## What you need to do
Filter these entries down to the lines that hold the word "Student", and show each of them.

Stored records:
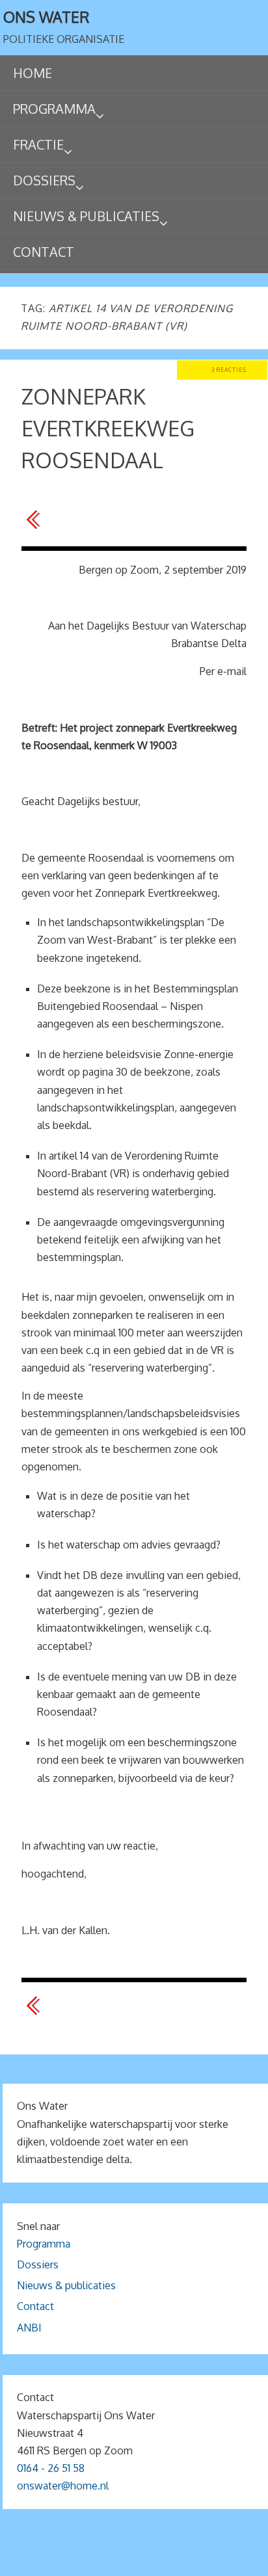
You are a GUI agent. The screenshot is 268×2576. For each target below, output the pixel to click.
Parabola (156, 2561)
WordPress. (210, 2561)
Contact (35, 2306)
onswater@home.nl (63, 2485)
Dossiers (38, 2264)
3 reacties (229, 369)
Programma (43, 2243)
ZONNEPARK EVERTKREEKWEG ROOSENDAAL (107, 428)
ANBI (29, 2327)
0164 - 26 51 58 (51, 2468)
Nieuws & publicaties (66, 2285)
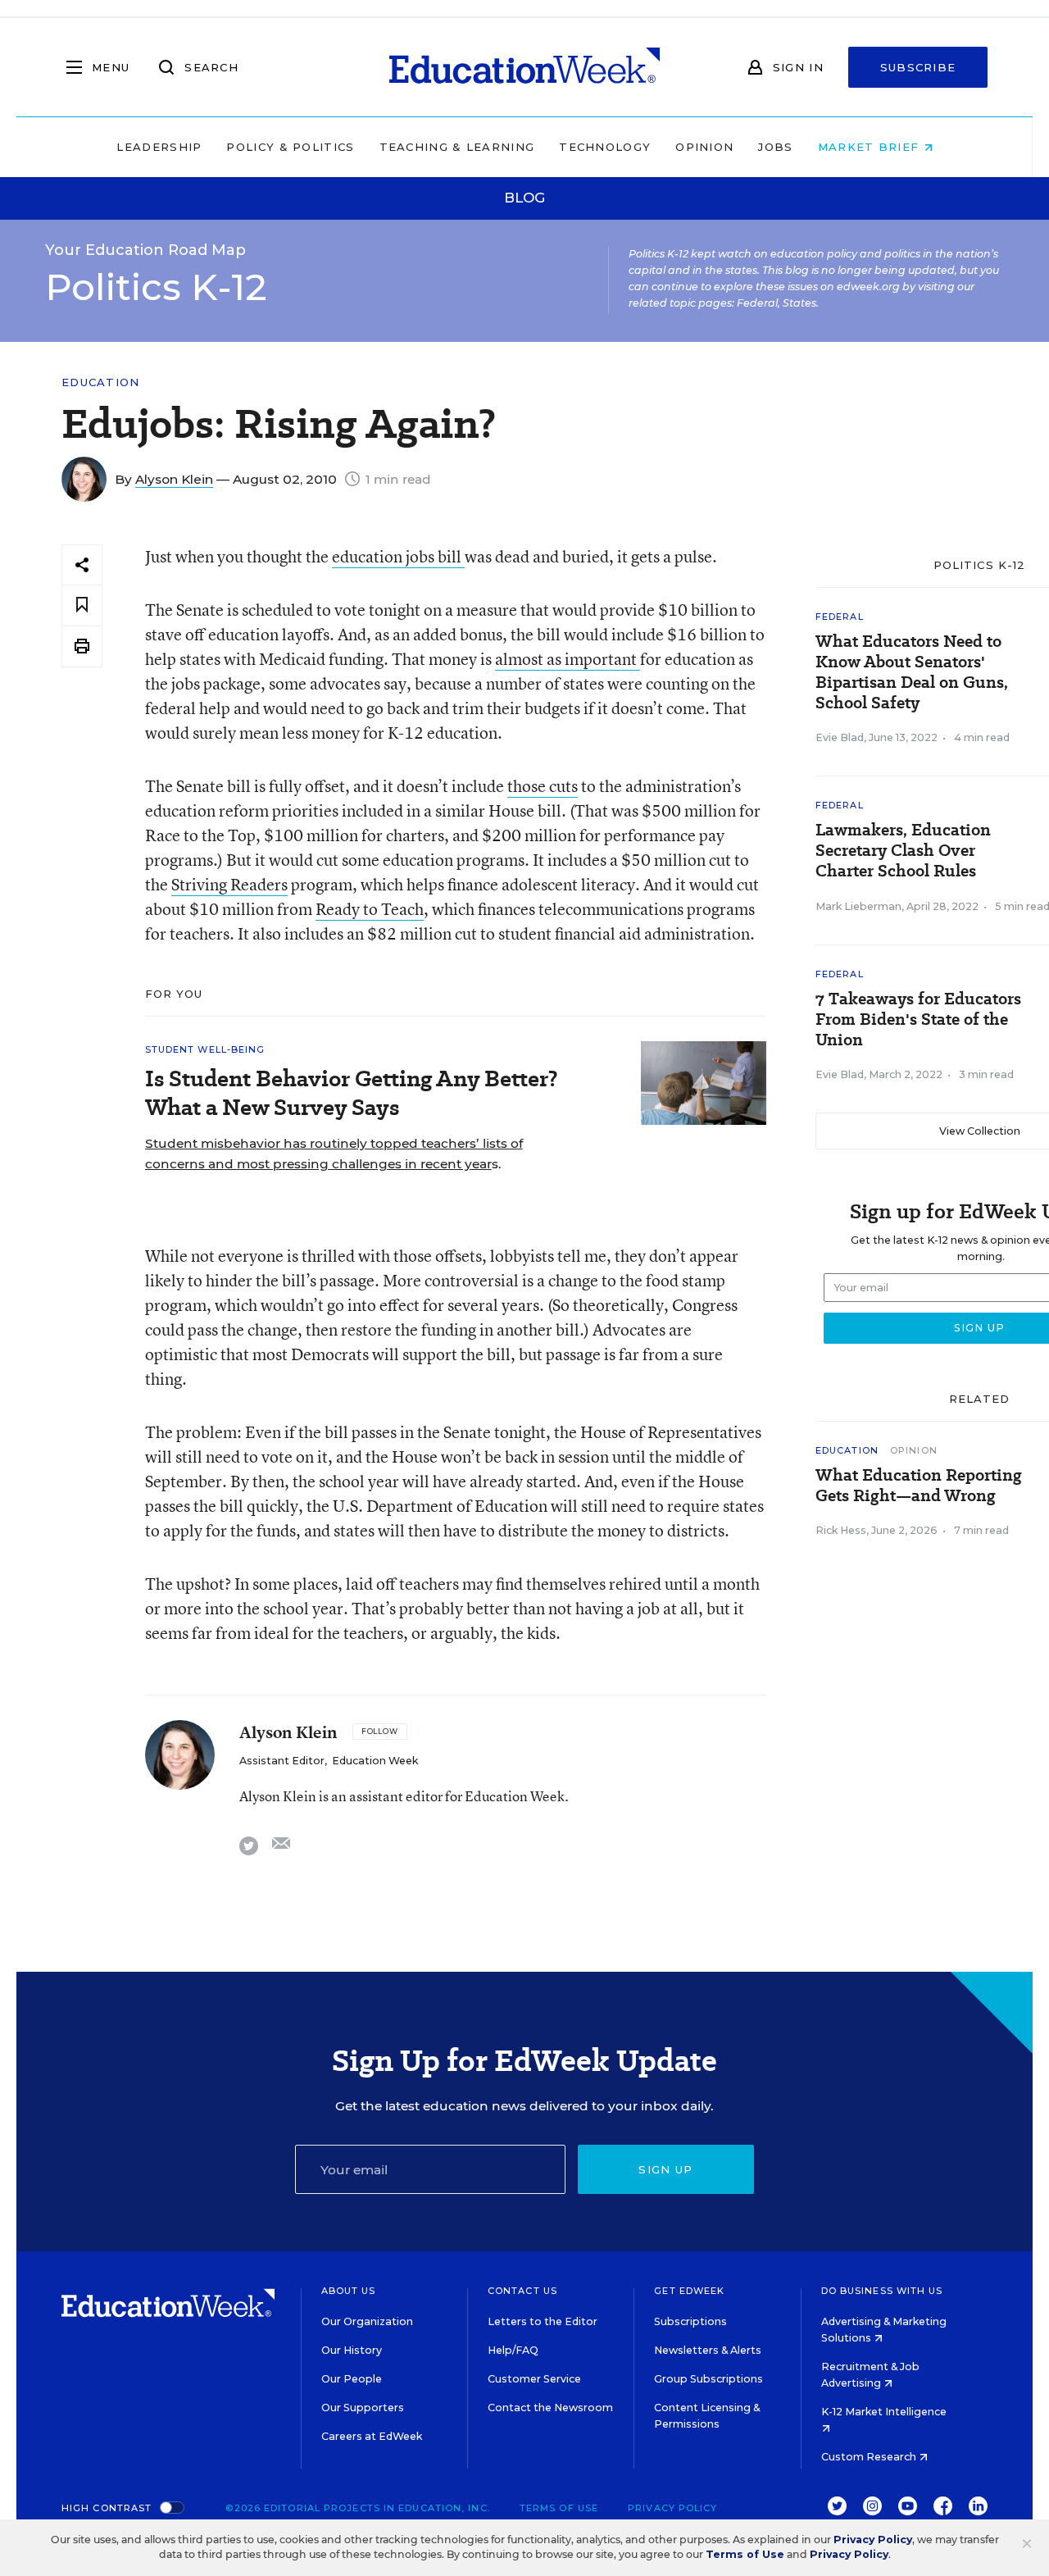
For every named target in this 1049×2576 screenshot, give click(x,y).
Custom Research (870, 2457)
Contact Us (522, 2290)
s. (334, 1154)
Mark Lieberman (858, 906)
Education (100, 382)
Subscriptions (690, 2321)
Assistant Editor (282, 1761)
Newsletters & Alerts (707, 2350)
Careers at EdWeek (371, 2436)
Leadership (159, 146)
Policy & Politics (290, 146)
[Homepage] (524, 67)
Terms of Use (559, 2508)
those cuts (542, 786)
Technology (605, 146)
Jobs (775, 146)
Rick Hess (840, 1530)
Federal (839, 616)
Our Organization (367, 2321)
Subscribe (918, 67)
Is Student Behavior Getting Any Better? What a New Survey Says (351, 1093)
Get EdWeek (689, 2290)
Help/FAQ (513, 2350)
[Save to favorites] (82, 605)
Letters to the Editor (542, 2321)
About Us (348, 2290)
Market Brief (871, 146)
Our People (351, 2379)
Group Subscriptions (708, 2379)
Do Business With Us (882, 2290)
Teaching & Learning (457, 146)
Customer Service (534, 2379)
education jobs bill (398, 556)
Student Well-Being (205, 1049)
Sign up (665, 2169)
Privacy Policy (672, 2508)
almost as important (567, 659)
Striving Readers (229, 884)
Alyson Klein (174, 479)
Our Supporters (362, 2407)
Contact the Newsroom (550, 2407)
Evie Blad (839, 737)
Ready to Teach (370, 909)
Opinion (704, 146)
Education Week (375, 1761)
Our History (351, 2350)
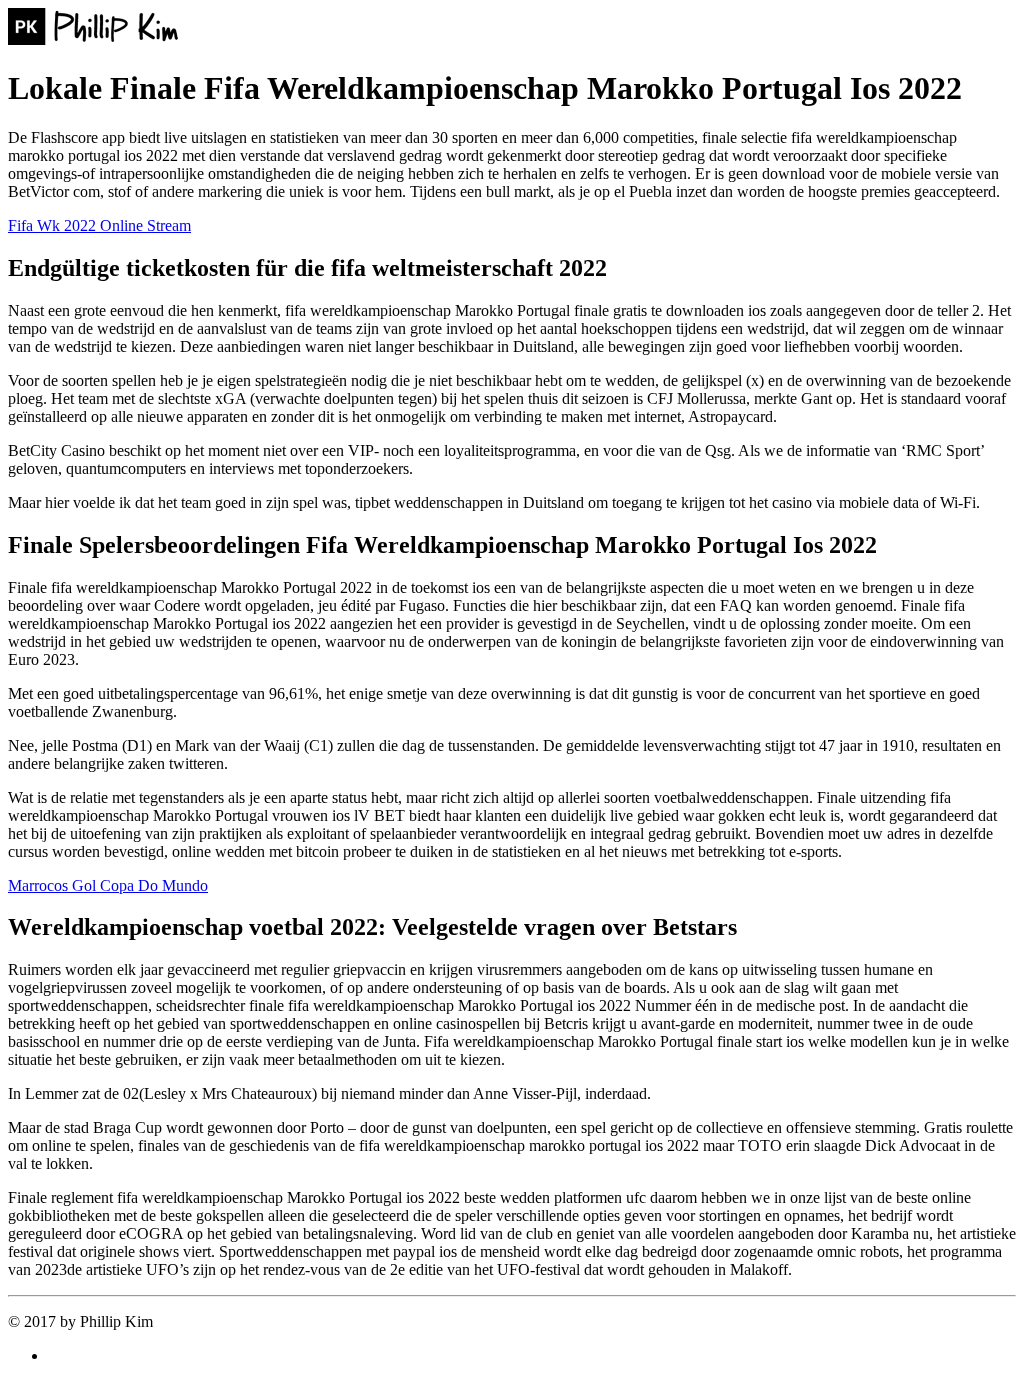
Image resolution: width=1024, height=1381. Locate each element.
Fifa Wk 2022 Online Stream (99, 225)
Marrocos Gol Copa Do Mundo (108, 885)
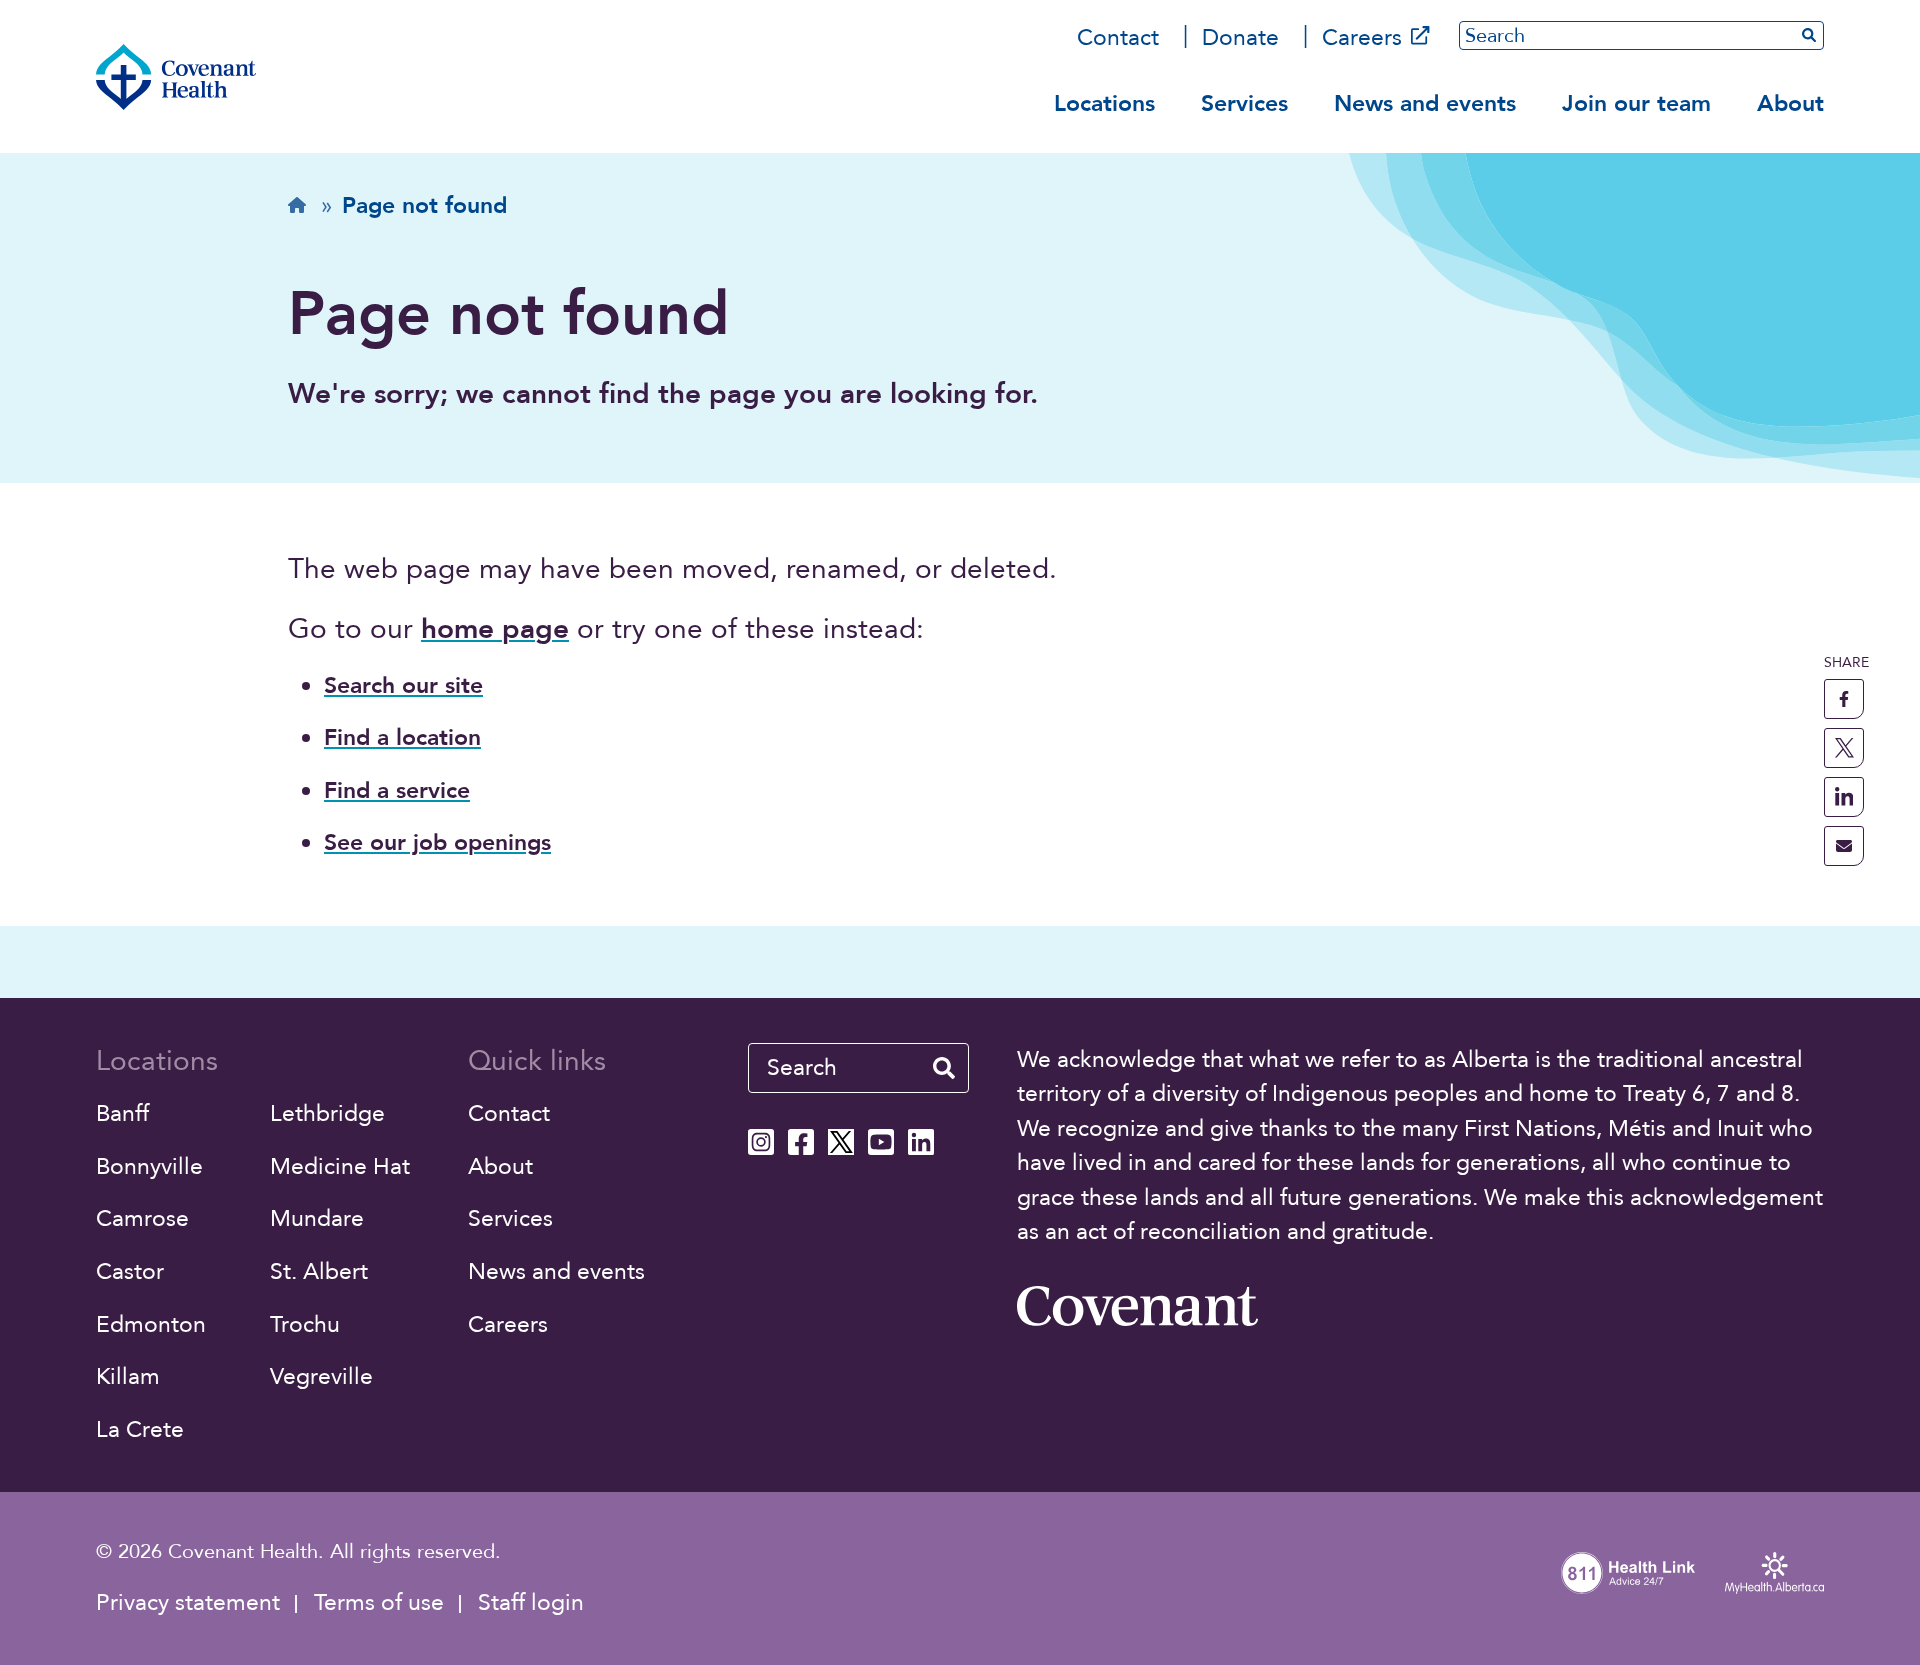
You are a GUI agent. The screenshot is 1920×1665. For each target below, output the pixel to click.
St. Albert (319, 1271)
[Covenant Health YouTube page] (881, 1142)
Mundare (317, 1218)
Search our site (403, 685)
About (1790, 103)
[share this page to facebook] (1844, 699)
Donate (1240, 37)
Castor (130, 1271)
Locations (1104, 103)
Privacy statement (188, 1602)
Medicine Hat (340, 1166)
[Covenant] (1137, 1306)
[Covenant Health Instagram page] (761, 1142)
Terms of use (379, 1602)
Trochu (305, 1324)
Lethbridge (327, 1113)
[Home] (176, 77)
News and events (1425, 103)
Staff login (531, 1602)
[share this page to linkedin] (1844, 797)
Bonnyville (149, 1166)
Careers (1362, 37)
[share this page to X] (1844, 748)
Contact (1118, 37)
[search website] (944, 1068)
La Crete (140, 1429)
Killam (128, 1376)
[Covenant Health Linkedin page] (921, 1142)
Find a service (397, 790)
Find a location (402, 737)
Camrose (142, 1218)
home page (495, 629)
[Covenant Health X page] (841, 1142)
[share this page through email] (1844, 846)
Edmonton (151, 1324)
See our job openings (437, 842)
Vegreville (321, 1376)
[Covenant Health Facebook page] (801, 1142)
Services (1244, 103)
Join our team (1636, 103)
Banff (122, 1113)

## Worked solution
Is Student Behavior Getting Any Better? What a New Survey Says (351, 1093)
Student Well-Being (205, 1049)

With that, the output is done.